Users unfamiliar with DAG concepts won’t know what to do. A better message: ERROR: dependency cycle detected: foo → bar → foo HINT: Stream tables cannot form circular dependencies. To fix this, ensure each stream table only reads from base tables or stream tables that do not (directly or transitively) read from it.

Decision factors: - Should the HINT be added inline in the error string, or via a separate pgrx::hint!() call (which PostgreSQL displays as a “HINT:” line)?


Proposal J — Emit NOTICE when a query is auto-rewritten

Priority: Low
Complexity: Medium
Type: Transparency

pg_trickle rewrites user queries in up to five passes (view inlining, CTE flattening, alias stripping, etc.) before storing them in the catalog. Users who query pgt_stream_tables.definition after creating a stream table see a different query from the one they wrote, with no explanation.

Proposal: After the rewrite passes, if the stored definition differs from the input, emit a NOTICE: NOTICE: query was rewritten for incremental maintenance. Original: SELECT v.x FROM my_view v WHERE v.y > 0 Stored: SELECT base.x FROM base_table base WHERE base.y > 0

Decision factors: - How verbose should the notice be? Full before/after, or just “query was simplified”? - Rewriting is always intentional; would this notice confuse users into thinking something is wrong? - The rewrite is currently undone if refresh fails — the NOTICE should only fire after the definition is successfully committed.


CHANGELOG entries (to add under unreleased)

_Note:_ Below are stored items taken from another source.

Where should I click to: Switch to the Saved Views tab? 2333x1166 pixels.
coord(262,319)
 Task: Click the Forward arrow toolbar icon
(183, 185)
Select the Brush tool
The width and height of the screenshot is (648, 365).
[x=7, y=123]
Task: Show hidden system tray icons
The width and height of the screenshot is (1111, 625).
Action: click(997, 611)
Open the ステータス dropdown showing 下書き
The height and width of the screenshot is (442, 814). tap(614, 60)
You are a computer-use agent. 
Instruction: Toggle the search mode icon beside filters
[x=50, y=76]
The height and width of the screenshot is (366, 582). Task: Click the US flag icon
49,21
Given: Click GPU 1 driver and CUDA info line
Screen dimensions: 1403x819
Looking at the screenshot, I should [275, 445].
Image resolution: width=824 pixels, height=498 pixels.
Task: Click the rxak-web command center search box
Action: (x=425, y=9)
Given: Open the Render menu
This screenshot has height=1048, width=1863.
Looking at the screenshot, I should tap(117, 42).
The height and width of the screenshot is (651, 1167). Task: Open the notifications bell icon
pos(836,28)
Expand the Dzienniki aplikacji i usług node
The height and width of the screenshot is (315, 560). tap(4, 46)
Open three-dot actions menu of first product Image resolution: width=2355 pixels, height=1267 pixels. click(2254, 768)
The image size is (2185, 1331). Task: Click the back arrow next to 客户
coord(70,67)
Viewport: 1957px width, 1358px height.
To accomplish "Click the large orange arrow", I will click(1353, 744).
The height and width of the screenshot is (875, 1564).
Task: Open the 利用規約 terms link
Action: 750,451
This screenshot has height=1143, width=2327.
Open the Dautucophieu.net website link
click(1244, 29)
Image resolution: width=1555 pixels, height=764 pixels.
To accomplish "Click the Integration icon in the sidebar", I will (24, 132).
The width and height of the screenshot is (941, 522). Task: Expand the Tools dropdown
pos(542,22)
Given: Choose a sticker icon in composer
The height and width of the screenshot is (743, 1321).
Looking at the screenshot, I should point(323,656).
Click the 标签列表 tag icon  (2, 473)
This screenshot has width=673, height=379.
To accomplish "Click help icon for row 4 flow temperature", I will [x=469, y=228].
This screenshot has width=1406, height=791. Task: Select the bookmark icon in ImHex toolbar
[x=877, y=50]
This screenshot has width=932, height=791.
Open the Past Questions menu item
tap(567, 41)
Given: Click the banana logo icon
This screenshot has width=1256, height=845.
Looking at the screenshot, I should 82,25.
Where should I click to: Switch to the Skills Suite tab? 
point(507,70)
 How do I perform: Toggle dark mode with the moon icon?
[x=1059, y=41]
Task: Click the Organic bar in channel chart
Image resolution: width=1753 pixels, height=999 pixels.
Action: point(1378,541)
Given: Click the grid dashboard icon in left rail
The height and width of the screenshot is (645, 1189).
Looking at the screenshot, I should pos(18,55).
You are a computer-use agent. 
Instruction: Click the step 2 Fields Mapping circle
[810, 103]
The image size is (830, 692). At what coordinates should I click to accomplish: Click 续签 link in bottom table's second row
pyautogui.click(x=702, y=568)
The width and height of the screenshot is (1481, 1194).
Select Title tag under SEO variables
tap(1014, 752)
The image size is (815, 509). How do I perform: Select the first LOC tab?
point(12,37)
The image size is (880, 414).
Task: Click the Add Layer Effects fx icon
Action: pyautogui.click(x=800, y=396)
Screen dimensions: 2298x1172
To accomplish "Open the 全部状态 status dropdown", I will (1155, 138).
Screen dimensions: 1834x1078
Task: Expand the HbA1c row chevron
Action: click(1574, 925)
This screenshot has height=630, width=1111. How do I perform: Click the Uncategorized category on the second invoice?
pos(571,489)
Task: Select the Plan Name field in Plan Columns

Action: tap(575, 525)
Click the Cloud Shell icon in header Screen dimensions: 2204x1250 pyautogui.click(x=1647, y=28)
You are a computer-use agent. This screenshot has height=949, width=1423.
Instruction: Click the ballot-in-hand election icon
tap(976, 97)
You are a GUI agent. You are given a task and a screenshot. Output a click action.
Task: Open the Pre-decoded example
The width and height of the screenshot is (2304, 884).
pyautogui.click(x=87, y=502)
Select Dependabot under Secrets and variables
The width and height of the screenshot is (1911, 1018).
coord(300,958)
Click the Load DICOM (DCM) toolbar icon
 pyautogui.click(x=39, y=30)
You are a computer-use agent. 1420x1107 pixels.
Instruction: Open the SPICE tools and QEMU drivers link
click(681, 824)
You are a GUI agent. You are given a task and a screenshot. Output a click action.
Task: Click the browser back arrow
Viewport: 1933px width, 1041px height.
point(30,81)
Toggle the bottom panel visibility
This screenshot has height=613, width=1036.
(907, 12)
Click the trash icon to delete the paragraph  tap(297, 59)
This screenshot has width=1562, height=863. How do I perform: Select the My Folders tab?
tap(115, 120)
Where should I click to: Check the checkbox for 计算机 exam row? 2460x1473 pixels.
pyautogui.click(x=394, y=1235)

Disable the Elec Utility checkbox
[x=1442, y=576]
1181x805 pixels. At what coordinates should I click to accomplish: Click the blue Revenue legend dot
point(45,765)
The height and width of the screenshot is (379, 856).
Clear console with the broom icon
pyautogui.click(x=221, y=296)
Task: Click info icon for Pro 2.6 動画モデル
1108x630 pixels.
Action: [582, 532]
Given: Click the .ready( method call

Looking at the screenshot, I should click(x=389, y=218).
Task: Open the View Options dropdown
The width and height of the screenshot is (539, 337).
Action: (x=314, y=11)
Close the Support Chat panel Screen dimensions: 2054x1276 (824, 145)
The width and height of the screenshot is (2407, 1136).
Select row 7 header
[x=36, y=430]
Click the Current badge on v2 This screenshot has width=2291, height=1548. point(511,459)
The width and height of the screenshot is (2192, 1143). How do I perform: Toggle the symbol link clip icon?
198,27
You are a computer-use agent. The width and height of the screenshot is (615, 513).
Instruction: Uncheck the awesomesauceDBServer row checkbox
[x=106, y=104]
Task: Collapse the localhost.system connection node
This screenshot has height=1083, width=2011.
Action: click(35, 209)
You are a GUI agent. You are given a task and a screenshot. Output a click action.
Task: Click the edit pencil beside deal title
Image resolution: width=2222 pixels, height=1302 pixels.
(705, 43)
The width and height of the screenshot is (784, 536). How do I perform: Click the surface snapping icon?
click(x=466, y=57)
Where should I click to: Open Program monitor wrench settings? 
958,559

  • Breaking: create_stream_table now defaults schedule to 'calculated' instead of '1m'. Stream tables without an explicit schedule are now CALCULATED by default.
  • Breaking: Passing schedule => NULL to create_stream_table is now an error. Use schedule => 'calculated' instead.
  • Breaking: GUCs pg_trickle.diamond_consistency and pg_trickle.diamond_schedule_policy have been removed. Use per-table parameters in create_stream_table / alter_stream_table instead.
  • Changed: pg_trickle.min_schedule_seconds default lowered from 60 to 1 for better out-of-the-box developer experience.
  • New: pg_trickle.default_schedule_seconds GUC (default 1) controls the effective refresh interval for isolated CALCULATED stream tables.